Il y a la passion scientifique et le côté excitant d’apprendre en permanence, les congrès internationaux et les collaborations stimulantes, la chance et la complexité de mener son projet de bout en bout techniquement et intellectuellement ; et donc les périodes plus difficiles où rien ne fonctionne, l’expérience enrichissante de l’enseignement, le travail d’équipe que l’on vit de manière très intense. Il faut bien choisir son équipe en plus du sujet parce qu’on va passer du temps au labo ensemble et l’entraide a une place importante. Tout ça pour apporter sa petite pierre aux grands édifices de la science et de la médecine !
Après ta thèse, que vois-tu comme perspectives professionnelles ?
Là, je ne pourrais pas répondre précisément, avant tout parce que beaucoup de choses m’intéressent. Je pense que c’est important de savoir ce qui compte pour soi, ce que l’on souhaite faire scientifiquement, humainement sans se fermer sur un parcours prédéfini.
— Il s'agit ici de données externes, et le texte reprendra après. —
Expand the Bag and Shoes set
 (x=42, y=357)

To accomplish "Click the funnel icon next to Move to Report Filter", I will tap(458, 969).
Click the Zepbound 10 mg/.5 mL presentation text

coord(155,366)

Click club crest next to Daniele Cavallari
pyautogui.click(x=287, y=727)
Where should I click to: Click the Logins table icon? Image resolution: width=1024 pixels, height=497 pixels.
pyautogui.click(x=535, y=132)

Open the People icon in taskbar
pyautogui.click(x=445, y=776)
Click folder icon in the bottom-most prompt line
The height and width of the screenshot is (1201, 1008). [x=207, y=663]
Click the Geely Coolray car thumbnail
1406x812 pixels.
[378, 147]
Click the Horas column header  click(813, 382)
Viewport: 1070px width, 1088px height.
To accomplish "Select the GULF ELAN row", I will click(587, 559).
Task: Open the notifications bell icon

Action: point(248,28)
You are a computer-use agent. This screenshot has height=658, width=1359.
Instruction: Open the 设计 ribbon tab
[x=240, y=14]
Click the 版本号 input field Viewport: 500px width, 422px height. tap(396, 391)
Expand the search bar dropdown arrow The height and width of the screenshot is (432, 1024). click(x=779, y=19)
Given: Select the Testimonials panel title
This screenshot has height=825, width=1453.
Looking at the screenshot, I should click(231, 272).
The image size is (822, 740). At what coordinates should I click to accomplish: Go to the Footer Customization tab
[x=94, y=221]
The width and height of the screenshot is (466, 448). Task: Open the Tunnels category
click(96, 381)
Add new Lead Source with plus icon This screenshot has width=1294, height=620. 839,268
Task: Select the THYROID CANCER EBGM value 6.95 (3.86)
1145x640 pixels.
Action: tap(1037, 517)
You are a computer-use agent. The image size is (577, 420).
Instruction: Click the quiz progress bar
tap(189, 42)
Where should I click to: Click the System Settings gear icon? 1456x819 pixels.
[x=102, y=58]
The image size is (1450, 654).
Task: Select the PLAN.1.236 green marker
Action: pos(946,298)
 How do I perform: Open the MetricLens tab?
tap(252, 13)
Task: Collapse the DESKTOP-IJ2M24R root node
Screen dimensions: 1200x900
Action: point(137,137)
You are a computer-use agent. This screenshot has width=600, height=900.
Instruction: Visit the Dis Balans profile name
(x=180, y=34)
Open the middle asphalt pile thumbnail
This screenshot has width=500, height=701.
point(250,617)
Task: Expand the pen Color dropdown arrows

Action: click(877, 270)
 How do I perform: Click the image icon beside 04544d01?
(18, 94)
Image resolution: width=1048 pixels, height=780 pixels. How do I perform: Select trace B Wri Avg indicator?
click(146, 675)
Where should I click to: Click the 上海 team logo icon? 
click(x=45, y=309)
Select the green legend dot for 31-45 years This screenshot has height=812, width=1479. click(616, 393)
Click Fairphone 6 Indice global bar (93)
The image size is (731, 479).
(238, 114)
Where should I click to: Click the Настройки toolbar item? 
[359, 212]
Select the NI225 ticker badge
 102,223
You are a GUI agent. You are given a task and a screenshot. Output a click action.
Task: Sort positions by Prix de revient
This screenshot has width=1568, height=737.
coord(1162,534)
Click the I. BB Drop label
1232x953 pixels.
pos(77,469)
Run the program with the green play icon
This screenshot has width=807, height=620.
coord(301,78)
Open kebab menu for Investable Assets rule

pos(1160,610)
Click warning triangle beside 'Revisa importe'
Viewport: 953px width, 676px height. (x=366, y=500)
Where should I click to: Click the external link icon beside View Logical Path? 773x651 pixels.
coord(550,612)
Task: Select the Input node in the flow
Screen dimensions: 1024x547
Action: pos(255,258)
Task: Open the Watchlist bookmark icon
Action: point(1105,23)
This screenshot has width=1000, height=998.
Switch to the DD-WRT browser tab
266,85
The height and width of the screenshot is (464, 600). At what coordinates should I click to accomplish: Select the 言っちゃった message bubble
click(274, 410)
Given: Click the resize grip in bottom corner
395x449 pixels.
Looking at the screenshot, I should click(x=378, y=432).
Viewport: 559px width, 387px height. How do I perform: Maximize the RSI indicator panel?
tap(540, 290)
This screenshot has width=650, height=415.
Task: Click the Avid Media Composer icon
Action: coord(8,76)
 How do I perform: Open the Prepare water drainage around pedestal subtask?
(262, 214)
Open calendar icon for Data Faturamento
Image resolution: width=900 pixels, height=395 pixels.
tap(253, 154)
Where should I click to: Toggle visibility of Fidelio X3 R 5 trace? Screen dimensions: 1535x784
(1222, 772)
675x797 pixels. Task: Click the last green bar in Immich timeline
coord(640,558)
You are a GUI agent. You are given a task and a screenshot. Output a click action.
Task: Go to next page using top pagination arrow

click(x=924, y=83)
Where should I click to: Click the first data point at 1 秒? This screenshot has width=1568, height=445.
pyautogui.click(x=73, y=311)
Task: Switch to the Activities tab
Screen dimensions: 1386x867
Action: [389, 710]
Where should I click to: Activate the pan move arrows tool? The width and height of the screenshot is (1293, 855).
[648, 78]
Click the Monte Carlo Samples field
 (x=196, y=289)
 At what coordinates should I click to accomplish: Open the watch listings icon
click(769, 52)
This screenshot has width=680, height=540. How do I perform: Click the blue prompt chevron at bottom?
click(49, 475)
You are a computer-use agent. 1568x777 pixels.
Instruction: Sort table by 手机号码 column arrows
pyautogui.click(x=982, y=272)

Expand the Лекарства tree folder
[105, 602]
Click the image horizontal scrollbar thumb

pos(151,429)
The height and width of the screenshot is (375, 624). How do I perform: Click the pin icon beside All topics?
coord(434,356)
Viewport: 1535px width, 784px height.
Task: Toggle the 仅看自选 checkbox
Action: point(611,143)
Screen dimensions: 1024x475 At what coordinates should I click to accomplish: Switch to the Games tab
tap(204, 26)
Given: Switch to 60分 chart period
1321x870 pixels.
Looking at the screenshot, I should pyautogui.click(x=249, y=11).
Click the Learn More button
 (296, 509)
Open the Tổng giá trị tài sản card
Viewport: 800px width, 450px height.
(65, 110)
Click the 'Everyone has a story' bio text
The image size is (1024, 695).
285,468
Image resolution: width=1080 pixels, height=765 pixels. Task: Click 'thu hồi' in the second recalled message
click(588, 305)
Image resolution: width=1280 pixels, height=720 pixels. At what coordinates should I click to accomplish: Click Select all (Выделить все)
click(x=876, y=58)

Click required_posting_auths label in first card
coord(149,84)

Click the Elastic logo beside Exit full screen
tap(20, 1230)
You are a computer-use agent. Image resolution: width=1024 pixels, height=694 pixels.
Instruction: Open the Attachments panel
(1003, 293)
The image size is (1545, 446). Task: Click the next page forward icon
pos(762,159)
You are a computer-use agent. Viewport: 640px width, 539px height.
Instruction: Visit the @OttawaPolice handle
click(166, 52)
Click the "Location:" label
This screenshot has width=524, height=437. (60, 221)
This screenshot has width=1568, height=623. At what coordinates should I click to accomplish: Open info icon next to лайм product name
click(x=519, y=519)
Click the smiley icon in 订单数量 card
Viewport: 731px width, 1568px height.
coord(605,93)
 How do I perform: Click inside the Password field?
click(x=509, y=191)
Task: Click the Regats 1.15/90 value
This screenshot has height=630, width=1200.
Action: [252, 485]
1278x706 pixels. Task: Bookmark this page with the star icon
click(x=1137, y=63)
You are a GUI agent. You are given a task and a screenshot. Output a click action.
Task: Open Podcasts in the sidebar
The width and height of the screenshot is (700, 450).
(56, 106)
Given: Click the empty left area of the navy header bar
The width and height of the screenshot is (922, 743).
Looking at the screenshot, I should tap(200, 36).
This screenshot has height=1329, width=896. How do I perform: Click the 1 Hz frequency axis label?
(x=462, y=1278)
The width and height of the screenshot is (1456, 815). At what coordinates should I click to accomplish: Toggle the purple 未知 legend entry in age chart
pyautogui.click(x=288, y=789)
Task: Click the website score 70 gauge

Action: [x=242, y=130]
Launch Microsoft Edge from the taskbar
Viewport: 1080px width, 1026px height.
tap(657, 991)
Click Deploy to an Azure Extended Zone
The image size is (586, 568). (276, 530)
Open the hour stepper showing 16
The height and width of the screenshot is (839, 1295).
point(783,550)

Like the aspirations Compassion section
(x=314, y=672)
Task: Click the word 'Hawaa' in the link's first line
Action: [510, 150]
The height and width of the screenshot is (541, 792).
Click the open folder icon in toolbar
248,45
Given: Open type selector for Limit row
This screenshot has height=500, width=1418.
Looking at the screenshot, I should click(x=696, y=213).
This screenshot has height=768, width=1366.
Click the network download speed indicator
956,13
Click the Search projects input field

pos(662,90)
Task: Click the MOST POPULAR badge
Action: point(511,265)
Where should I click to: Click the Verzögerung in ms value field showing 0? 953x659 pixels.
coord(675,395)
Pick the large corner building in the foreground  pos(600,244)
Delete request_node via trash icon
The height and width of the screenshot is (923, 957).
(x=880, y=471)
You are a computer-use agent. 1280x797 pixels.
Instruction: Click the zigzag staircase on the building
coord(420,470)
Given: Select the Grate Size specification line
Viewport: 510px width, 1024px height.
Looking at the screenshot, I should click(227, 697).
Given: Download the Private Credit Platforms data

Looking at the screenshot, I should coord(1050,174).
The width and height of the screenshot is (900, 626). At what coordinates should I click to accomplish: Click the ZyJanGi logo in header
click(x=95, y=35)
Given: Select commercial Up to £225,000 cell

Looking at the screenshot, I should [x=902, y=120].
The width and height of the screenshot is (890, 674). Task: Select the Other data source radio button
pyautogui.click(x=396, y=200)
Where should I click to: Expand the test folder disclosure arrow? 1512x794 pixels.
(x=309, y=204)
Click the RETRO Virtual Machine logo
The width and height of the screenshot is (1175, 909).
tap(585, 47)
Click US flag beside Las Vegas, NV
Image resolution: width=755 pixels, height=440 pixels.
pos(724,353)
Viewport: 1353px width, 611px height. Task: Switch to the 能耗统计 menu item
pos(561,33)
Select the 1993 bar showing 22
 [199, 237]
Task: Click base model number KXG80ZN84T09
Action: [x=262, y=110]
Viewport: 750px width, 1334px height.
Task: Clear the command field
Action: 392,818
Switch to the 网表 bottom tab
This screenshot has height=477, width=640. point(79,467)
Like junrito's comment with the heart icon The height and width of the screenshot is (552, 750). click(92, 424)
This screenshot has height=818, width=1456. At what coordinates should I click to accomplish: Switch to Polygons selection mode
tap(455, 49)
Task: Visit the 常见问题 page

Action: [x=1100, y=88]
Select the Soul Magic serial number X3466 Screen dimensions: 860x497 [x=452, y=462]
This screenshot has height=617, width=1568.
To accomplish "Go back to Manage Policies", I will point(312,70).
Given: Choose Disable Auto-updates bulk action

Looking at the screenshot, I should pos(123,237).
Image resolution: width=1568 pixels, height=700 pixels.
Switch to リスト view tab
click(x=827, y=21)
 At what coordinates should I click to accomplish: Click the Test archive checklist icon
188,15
Ma thèse, je l’ai faite parce que je trouvais que c’était une expérience professionnelle intéressante, et non dans une perspective de carrière particulière. Bien sûr, je sais aussi que, si je continue dans la biologie, c’est un atout d’avoir fait une thèse.
Pour la suite, je crois que j’aimerais prendre un peu de distance vis-à-vis de la paillasse. Même si le sujet m’intéresse beaucoup, je serais contente de découvrir autre chose. M’étant mariée l’année dernière, mon mari (Baptiste Pagès 2014) et moi avons le projet de partir à l’étranger. Mais à mon retour, j’aimerais travailler sur des projets d’innovation dans le domaine médical, peut-être directement à l’hôpital car c’est une structure très riche, complexe et intéressante, un monde complet, à la fois politique et humain. Et c’est un service public, ce qui est important pour moi, une manière de servir mon pays, notion dont j’ai pris conscience à l’X.
Si quelqu’un a une certaine expérience et des conseils pour m’orienter dans le domaine de la santé, côté gestion de l’hôpital, innovation ou dans un cadre plus associatif, je serai ravie d’en discuter pour préciser mon projet. Je me pose aussi la question d’être plus proche des problématiques de gens qui ont des maladies rares ou des handicaps.